I would suggest that perhaps you are asking too much of yourself to make a decision, you do not yet know all the facts and until you do it will be very hard to make one. What you can do, is survive and survive well, you can get showered every morning, you can be there for your children, you can go to work and you can show the world and yourself that life does carry on. You will survive this. Honestly, it's hard, probably the hardest thing you've ever done, especially when you know that in a sense you're waiting for your H, but that's ok. I know for me, it has actually been a bit of a lesson to learn how to live with uncertainty and let go of control. It's hard, but it has its benefits. I know now that I can do a lot of things I didn't know I could before. And one of them is that sometimes it is better to wait and see what happens no matter how hard it is.
By the way I agree with Weepy. It might be worth thinking about letting MOWH know if he doesn't already. However, only you know the specifics of your situation so you should weigh this up for yourself. I chose not to tell SOW's parents (who she lives with still) for all sorts of reasons and although I had a significant amount of pressure on me from all sorts of people to tell them (At one point my Father and my father in law were talking about paying a visit (together) to her father!) I made everyone promise not to do it and now I am glad we didn't. I have my own reasons for this and they are about being able to live with myself and my own values, but if she had been married I'm not sure what I would have done. I think a H deserves to know, but I do know that for some this may not feel like the right thing to do, it is something you need to weigh up carefully for yourself. The most important thing is that it is the right thing for you.

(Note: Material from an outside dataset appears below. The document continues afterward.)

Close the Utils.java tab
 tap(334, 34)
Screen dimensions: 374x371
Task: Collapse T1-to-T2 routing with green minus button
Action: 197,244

I also agree with the others that until NC is actually maintained there is no reconciliation. You will know if there is NC because your H will be different. Knowing what I know now I can see that we were in false R for those 6 weeks. Hindsight is such a wonderful thing.
This all takes time your H is not making decisions quickly and nor do you need to, treat yourself gently, take the pressure off, treat yourself in the same way that you would treat your daughter if she were suffering through a severe emotional trauma.
Take care Canbird.
ETA: Sorry didn't see you'd already posted that you had outed OW!
[This message edited by mumto3sat at 10:06 AM, February 5th (Tuesday)]
sorry to be a post hog, but just saw this discussion in The book club forum - about the book, "getting past the affair". Might help.
On a brighter note my H is now completely fog free and although it is hard I am glad we are where we are. I can't say the pain is worth it, but I can say I have a H who is a changed man.
So, what I'm saying in the most long winded way possible(!), is that the ONLY thing we can do is concentrate on ourselves, try and make a life for ourselves that reflects our strengths and values and enables us amongst all the shit to say that we lived up to our own expectations
This is exactly what I finally realized.
I can only be the person I want to be. IC kept telling me I was the only one who could make ME happy. She was right.
I can't control what H does or wants to do. I can only do what I want and live the life I want.
WH knows I expect NC and he is doing everything I have asked.
I know the A is over, but I also know if he wants to "check in" on her, I can't control that.
I can only control what my reaction is to that. Then he has to live with the consequences.
To me that is what R is. Knowing the expectations and living up to them. We both have to live up to our expectations of this M and if we aren't, we aren't in R.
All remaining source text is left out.